Yolda yer görme raporumu İngilizce yazdım. Ofiste desktop bilgisayar ile temize çektim. Şirket içi dağıtım yaptım. ABD merkezine ayrıca faksladım. Talep listesine uygun teklifimizi hazırladık, gönderdik.

Bizim İsrail’de doğrudan iş yapmamız, diğer Ortadoğu ülkelerinde iş yapmamızı engelliyordu. İsrail ile iş yapmama şartı Ortadoğu ülkelerinde Amerikan ve Kanada firmaları için yoktu, bize vardı. Bu yüzden rehabilitasyon işini doğrudan üstlenemezdik. İşi Kanadalı firmamıza aktardık. Onlar malzemeyi ekipmanları gönderdiler, yerli temsilcimizin yerli taşeron firmaları işçilik sağladılar, Kanada'dan süpervizör geldi. Günde 1000 dolar artı seyahat masrafları ödediler.

Benim yergörme seyahati için Amerikalı ortağımızdan masraf iadesi parası aldık. Geçmiş gün, ne kadar para aldık, tam hatırlayamıyorum, herhalde 10 bin dolar. 

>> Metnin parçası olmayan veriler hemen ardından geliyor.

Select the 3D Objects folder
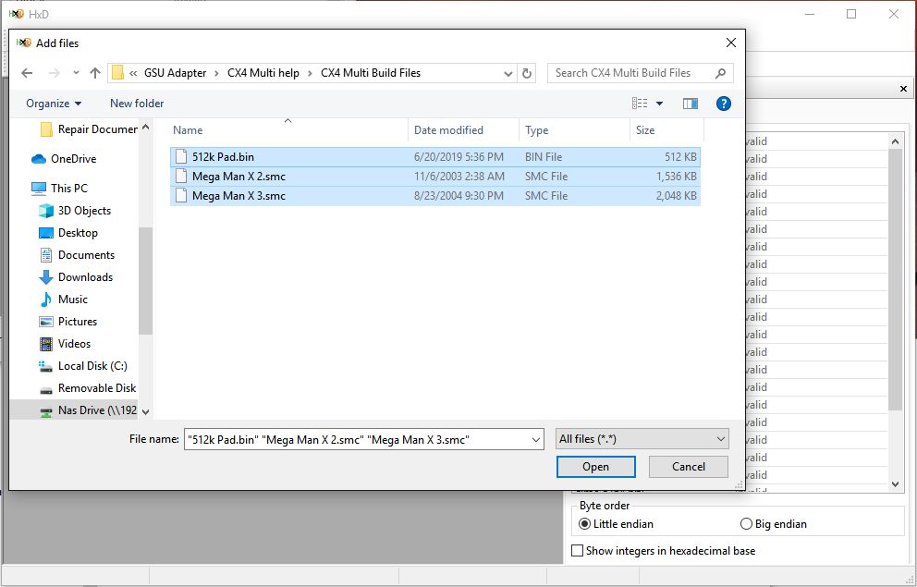Screen dimensions: 917x587 tap(84, 211)
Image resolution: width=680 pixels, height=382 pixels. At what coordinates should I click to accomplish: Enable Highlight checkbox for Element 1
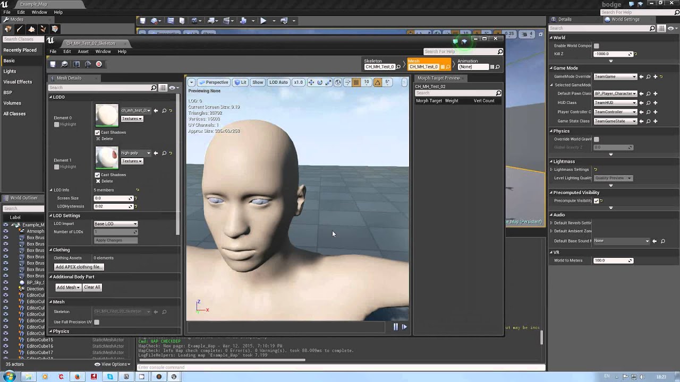tap(57, 167)
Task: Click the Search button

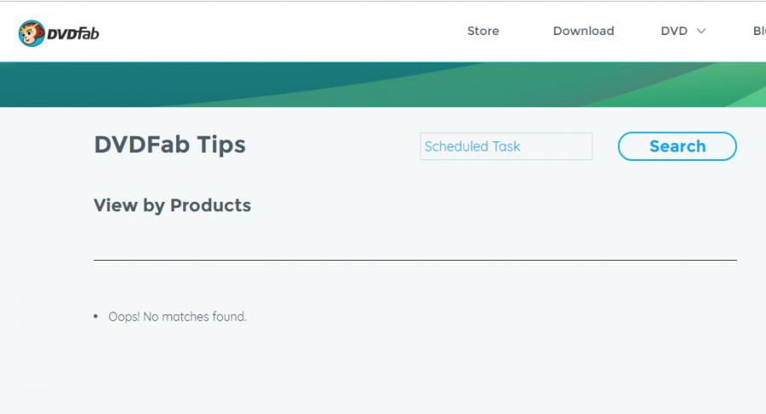Action: click(677, 147)
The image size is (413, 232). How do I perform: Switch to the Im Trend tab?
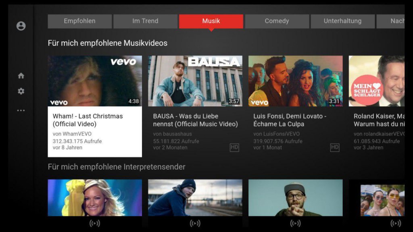144,21
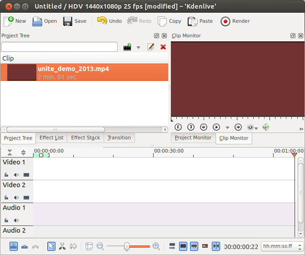This screenshot has width=305, height=255.
Task: Mute audio on Video 2 track
Action: coord(16,197)
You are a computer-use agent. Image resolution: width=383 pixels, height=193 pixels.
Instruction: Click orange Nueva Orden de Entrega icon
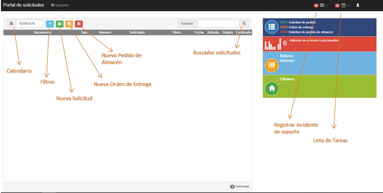[69, 23]
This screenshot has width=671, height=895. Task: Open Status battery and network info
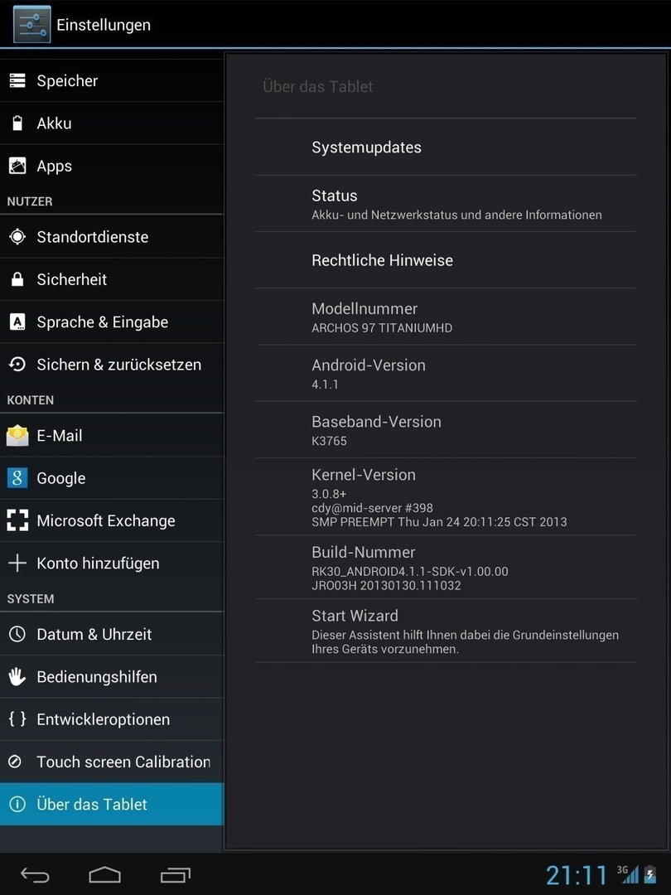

Aklımda kalanlar, muhafazakar aşırı dinci yahudi mahallerinde saçlı sakallı siyah elbiseli özel kep başlıklı insanlar. Yollarda ağır piyade tüfekleri ile yürüyen hafta sonu tatiline çıkmış kadın askerler. Tel Aviv şehir merkezinde metro yapımı yüzünden sıkışık trafik. Geniş deniz kıyısı, sıcak rahat hava, güzel yemekler, güzel beyaz şarap, güzel mezeler. Fransız rivyerası gibi bir sıcak rahat ılık ortam. Kendilerini Avrupa ikliminde yaşıyor sayan, sıcak, iyimser, rahat insanlar. 

İsrail’e bir daha gitme fırsatım olmadı. Oradaki temsilcimiz ile birkaç kez yazıştık, telefonla görüştük, birkaç işe teklif verdik ama Ortadoğu’da başka işlere girebilmemiz için İsrail’de doğrudan iş yapmamız doğru değildi, zaten pazar büyük değildi.

Herkes gidiyor, kutsal mekanları geziyor, yerel insanla konuşmadan izole gezi yapıyor dönüyor. Benim gezi öyle olmadı. İsrail iş hayatını insanlarını iş yerlerlerini gördüm tanıdım konuştum. Benim için büyük kazanç oldu.

İlerleyen yıllarda İsrail güneş enerjisi, offshore rüzgar yatırımları yaptı. Akdeniz denizaltı doğalgaz yatakları buldu. İthal yakıt bağımlılığından kısmen kurtuldu. 2025 yılı itibariyle tüm ithal kömür termik santrallerini kapatmayı planlıyor.